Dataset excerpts
---+---

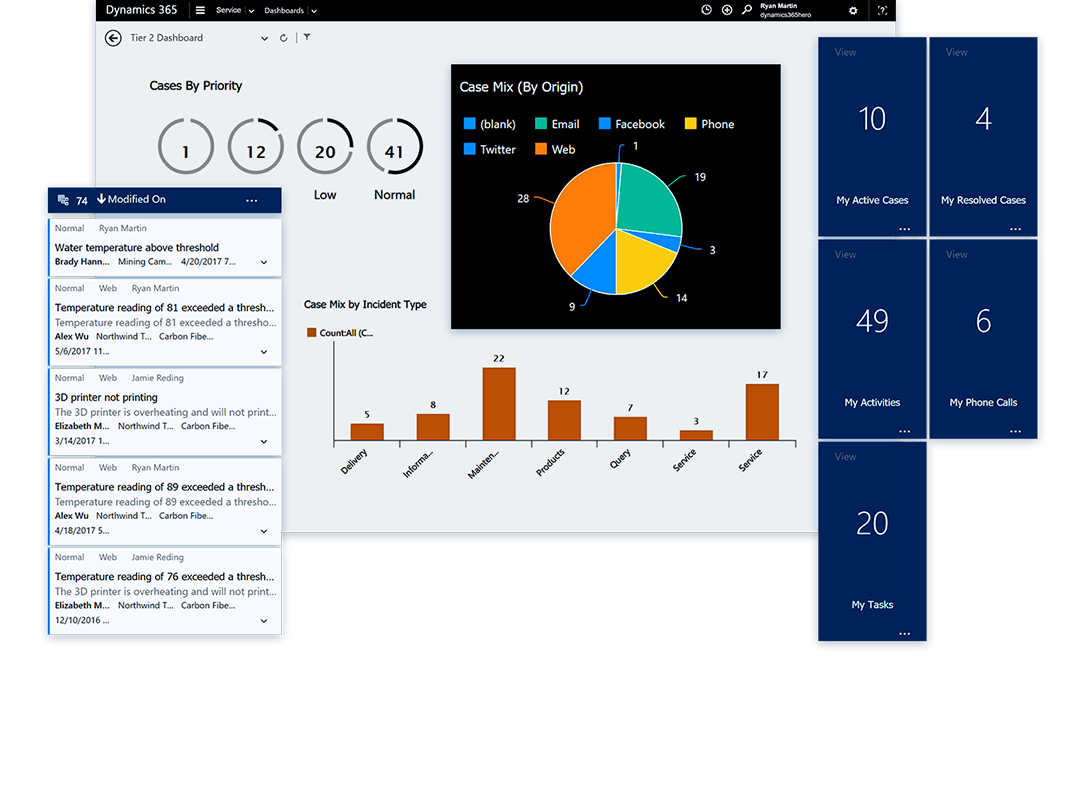
Task: Toggle Modified On sort direction arrow
Action: tap(101, 199)
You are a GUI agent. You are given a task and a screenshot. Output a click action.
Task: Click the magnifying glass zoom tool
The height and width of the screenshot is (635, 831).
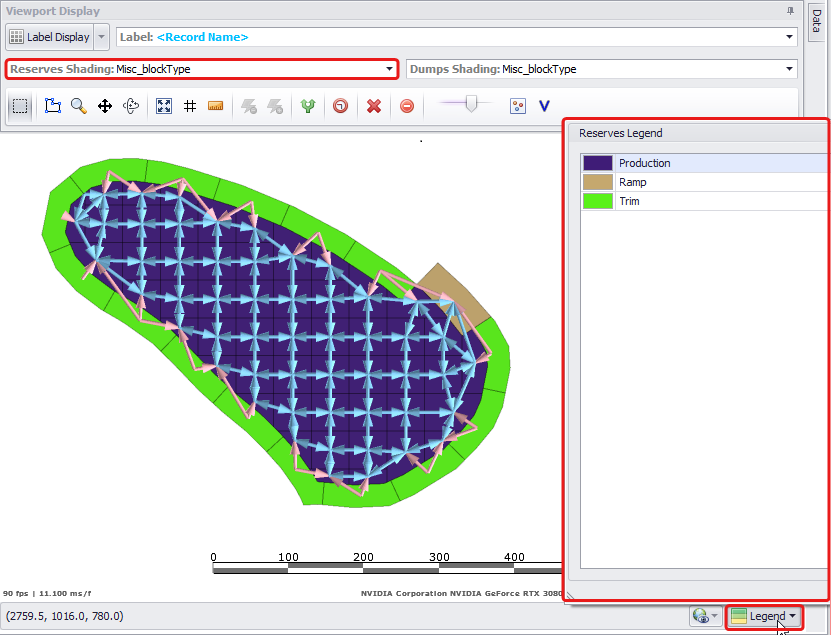coord(78,106)
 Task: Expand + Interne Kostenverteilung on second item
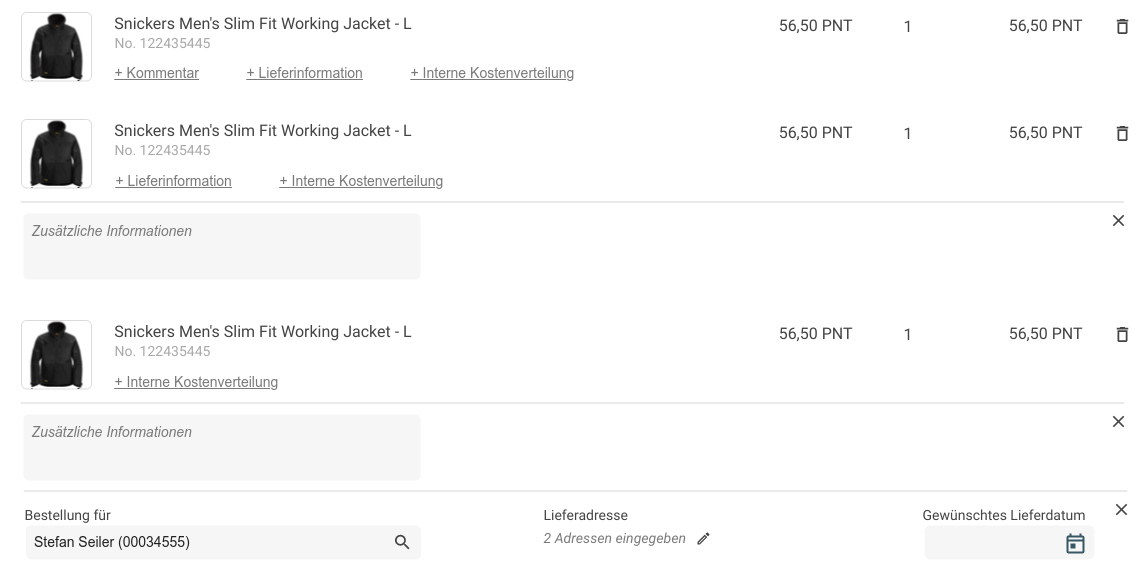(x=361, y=181)
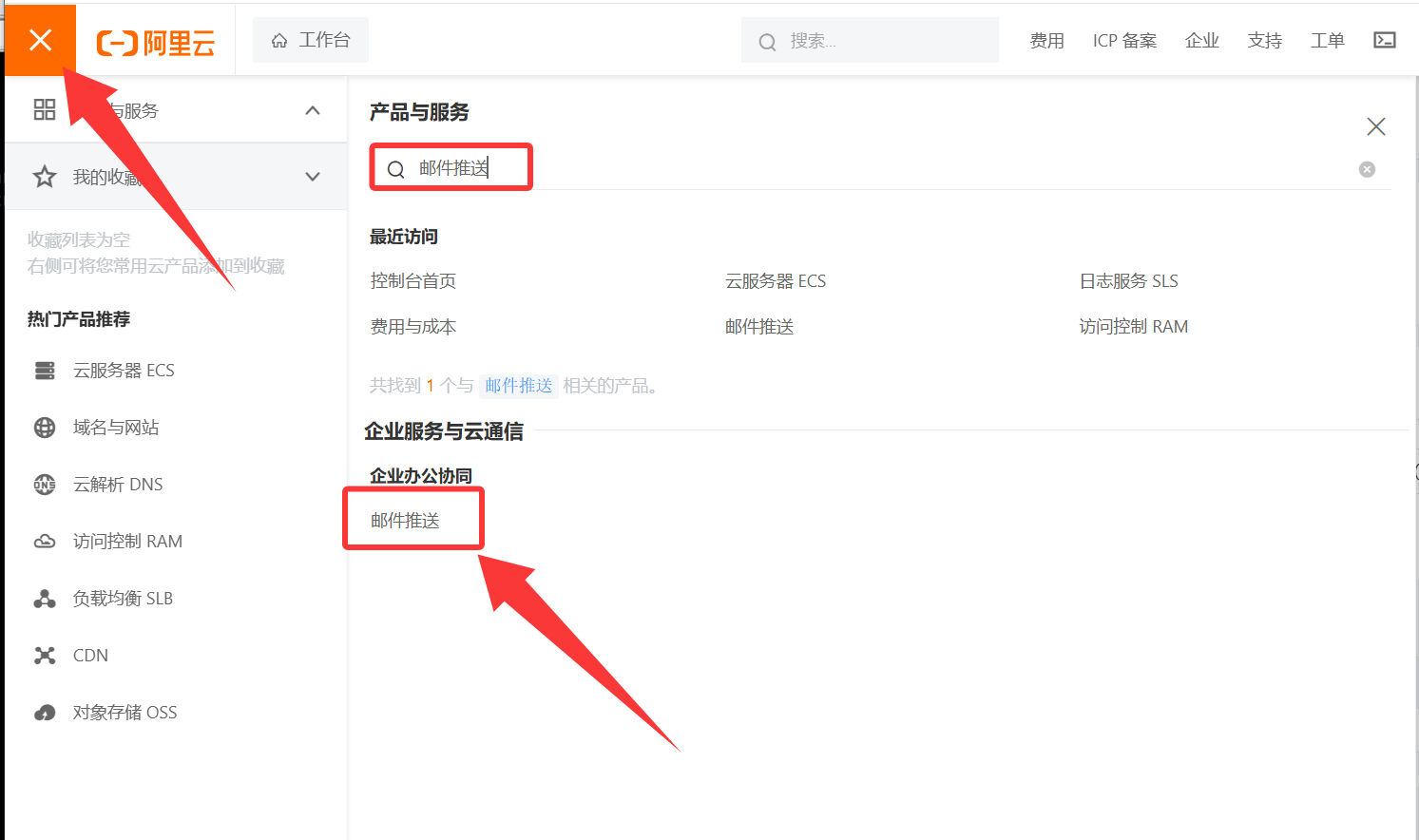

---+---

# [Exercise directions]
In the data above, find the line with "You are a GUI" and repeat it and every line after it through the end, exactly; leave the pictures out.

# [Worked solution]
You are a GUI agent. You are given a task and a screenshot. Output a click action.
Task: Click the magnifying glass zoom tool
The height and width of the screenshot is (635, 831).
coord(78,106)
 Task: Expand + Interne Kostenverteilung on second item
(x=361, y=181)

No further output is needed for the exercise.